DOI=10.3389/fimmu.2021.744780

ISSN=1664-3224

ABSTRACT=Background: Interleukin (IL)-1 inhibitors represent the main treatment in patients with colchicine resistant/intolerant familial Mediterranean fever crFMF), mevalonate kinase deficiency (MKD) and periodic tumor necrosis factor receptor-related syndrome (TRAPS). However, the reasons for the use of IL-1 inhibitors in these diseases are still not completely clarified. 
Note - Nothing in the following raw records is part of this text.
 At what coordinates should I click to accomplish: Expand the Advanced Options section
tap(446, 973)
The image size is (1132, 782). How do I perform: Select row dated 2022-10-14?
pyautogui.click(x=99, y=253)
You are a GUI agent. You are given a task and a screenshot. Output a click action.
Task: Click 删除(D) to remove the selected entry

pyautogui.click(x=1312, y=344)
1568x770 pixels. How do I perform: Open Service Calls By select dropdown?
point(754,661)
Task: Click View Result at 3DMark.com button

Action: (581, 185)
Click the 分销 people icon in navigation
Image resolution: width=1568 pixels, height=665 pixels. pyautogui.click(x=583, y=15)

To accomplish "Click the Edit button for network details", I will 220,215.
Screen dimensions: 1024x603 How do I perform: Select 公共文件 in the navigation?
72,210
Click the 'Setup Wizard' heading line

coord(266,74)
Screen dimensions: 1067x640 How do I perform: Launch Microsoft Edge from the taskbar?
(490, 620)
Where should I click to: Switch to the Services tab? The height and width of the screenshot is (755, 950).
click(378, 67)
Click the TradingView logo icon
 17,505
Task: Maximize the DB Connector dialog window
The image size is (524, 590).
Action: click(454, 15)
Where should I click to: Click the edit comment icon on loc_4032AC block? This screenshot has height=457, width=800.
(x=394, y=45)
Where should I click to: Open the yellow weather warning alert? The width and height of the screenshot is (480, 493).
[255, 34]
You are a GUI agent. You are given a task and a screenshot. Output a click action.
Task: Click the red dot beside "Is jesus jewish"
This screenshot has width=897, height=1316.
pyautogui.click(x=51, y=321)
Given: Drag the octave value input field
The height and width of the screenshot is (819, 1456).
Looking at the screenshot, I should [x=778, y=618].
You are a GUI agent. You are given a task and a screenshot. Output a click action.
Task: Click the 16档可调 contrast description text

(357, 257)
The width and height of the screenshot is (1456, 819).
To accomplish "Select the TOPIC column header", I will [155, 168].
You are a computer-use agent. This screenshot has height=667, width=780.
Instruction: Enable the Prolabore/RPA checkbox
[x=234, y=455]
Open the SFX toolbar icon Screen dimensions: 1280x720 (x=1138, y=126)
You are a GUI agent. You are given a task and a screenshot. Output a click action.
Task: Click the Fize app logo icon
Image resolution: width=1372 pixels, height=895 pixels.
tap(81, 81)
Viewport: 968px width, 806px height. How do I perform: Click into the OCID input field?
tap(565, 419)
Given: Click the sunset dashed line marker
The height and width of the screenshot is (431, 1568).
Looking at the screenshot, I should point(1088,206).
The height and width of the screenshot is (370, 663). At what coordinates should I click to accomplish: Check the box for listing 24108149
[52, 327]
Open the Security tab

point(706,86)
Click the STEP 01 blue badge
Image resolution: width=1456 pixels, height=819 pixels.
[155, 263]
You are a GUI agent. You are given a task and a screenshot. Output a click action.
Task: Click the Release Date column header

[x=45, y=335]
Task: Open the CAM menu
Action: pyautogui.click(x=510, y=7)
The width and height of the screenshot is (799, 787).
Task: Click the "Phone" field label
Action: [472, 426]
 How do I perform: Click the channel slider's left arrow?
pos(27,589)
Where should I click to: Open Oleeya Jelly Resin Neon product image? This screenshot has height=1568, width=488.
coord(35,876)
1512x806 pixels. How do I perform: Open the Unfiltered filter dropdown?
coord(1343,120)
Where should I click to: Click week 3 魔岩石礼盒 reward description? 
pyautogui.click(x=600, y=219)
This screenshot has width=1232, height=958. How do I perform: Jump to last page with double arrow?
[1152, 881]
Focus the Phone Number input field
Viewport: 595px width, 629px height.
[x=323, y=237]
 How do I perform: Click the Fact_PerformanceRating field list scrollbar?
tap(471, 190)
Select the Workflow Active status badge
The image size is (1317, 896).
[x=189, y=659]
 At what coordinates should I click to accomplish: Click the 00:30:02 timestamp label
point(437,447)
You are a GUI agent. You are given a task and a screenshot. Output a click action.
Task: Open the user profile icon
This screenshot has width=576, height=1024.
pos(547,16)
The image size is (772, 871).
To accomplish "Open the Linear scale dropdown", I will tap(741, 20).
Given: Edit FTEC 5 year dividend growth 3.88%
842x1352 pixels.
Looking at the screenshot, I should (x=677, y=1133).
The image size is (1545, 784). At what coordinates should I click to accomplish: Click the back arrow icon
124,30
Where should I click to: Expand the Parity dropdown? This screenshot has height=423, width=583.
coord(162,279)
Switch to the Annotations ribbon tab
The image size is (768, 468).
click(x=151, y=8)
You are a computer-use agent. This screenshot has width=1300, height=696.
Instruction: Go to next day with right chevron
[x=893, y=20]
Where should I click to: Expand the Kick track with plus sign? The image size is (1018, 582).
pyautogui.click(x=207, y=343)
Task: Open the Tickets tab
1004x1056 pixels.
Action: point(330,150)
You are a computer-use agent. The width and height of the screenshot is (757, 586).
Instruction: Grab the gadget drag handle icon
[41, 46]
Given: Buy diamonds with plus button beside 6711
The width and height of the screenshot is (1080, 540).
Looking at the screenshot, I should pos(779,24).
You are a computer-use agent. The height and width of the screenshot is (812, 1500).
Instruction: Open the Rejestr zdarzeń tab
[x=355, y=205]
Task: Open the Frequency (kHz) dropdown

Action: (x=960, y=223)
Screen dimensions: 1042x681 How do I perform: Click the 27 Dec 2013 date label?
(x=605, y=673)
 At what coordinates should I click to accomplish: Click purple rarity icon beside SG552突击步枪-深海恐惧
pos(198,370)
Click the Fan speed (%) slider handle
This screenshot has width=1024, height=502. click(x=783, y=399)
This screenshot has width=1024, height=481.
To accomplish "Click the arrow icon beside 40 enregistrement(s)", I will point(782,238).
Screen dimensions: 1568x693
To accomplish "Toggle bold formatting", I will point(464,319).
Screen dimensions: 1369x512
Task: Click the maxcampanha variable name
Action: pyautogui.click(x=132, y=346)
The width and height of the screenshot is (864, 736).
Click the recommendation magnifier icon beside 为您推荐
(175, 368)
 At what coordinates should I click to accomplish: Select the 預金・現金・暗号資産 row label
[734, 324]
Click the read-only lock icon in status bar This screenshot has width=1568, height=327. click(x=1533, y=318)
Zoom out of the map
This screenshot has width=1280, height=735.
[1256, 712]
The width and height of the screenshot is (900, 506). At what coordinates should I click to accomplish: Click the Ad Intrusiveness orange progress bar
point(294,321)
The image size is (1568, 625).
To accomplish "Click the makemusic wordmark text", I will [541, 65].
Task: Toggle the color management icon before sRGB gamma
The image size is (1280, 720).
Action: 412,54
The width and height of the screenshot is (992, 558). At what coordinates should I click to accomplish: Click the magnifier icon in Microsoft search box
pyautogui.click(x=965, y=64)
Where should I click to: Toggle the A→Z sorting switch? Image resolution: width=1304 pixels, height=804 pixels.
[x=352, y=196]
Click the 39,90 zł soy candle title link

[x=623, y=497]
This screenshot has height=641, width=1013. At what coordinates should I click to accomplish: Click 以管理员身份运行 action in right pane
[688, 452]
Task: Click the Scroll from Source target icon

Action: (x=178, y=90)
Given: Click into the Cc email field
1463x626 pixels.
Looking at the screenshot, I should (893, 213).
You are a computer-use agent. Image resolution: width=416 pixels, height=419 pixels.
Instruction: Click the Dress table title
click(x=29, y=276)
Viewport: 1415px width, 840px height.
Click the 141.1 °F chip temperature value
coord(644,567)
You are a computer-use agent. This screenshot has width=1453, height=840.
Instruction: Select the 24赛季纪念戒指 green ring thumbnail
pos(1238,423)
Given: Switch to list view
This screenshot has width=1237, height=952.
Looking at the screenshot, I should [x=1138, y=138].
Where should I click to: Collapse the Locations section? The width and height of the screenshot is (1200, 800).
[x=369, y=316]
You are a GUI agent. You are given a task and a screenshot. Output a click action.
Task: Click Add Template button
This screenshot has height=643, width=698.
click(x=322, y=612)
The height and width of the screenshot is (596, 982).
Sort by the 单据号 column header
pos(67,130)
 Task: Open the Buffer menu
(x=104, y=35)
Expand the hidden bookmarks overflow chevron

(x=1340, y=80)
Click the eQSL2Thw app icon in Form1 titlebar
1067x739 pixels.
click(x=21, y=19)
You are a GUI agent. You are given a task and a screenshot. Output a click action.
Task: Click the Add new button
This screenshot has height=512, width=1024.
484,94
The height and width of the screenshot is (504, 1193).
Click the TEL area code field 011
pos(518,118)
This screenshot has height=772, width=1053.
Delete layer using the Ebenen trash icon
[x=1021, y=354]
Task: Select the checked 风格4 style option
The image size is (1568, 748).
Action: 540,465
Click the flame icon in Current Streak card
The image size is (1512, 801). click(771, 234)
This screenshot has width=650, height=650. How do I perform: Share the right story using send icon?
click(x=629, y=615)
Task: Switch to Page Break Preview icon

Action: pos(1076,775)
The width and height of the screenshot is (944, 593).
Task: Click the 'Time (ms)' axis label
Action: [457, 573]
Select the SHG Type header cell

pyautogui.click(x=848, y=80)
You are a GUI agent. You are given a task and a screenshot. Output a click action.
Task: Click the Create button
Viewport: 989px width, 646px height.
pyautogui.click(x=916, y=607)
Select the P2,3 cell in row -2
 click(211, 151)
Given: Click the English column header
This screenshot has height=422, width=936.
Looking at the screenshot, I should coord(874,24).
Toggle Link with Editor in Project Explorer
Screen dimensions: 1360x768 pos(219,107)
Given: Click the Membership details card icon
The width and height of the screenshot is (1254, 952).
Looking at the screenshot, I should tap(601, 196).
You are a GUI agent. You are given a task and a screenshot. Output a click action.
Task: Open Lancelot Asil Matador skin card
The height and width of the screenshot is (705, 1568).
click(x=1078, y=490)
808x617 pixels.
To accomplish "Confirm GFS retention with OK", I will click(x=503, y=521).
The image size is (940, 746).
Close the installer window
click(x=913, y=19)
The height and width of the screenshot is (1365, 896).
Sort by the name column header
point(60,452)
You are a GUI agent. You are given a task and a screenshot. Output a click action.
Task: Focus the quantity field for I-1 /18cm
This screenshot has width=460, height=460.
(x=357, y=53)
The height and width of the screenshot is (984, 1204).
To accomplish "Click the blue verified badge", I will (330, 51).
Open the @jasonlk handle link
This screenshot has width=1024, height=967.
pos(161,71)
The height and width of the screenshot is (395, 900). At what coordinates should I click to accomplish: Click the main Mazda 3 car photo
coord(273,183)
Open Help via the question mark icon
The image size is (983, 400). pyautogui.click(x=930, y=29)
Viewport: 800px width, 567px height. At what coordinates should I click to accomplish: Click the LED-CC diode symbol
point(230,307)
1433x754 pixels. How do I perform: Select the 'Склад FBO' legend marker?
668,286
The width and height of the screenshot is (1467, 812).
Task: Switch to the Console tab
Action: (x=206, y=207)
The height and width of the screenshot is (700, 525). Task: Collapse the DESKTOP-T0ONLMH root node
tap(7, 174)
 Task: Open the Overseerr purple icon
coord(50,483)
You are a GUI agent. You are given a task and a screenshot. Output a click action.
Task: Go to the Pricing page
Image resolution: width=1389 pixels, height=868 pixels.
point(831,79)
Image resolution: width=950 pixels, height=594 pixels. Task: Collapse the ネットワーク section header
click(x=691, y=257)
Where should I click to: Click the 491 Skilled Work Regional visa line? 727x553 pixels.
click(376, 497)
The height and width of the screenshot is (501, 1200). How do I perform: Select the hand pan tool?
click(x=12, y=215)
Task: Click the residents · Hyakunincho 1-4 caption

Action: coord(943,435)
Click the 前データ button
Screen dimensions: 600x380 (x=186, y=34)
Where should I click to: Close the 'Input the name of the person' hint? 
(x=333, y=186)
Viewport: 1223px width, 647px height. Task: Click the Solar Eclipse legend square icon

Objective:  Identify real life situations that led to use anakinra or canakinumab treatment in hereditary recurrent fevers (HRF), combining data from an international registry and an up-to-date literature review. Patients and Methods: Data were extracted from the JIRcohort, in which clinical information (demographic data, treatment, disease activity and quality of life)  on patients with FMF, MKD and TRAPS were retrospectively collected. A literature search was conducted using Medline, EMBASE and Cochrane databases. 
Results: Complete data of 93 patients with HRF (53.8% FMF, 31.2% MKD and 15.1% TRAPS) were analyzed. Data from  both the registry and the literature review confirmed that the main reasons for use of IL-1 blockers were: failure of previous treatment (n=57, 61.3% and n=964, 75.3% respectively), persistence of disease activity with frequent attacks (n=44, 47.3% and n=1,023, 79.9%) and/or uncontrolled inflammatory syndrome (n=46, 49.5% and n=398, 31.1%), severe disease complication or associated comorbidities (n=38, 40.9% and n=390, 30.4%), and worsening in patients' quality of life (n=36, 38.7% and n=100, 7,8%). No reasons were specified for 12 (16.4%) JIRcohort patients and 154 (12%) patients in the literature. 
Conclusion: In the absence of standardized indications for IL-1 inhibitors in crFMF, MKD and TRAPS, these results could serve as a basis for developing a treat-to-target strategy that would help clinicians to codify the therapeutic escalation with IL-1 inhibitors.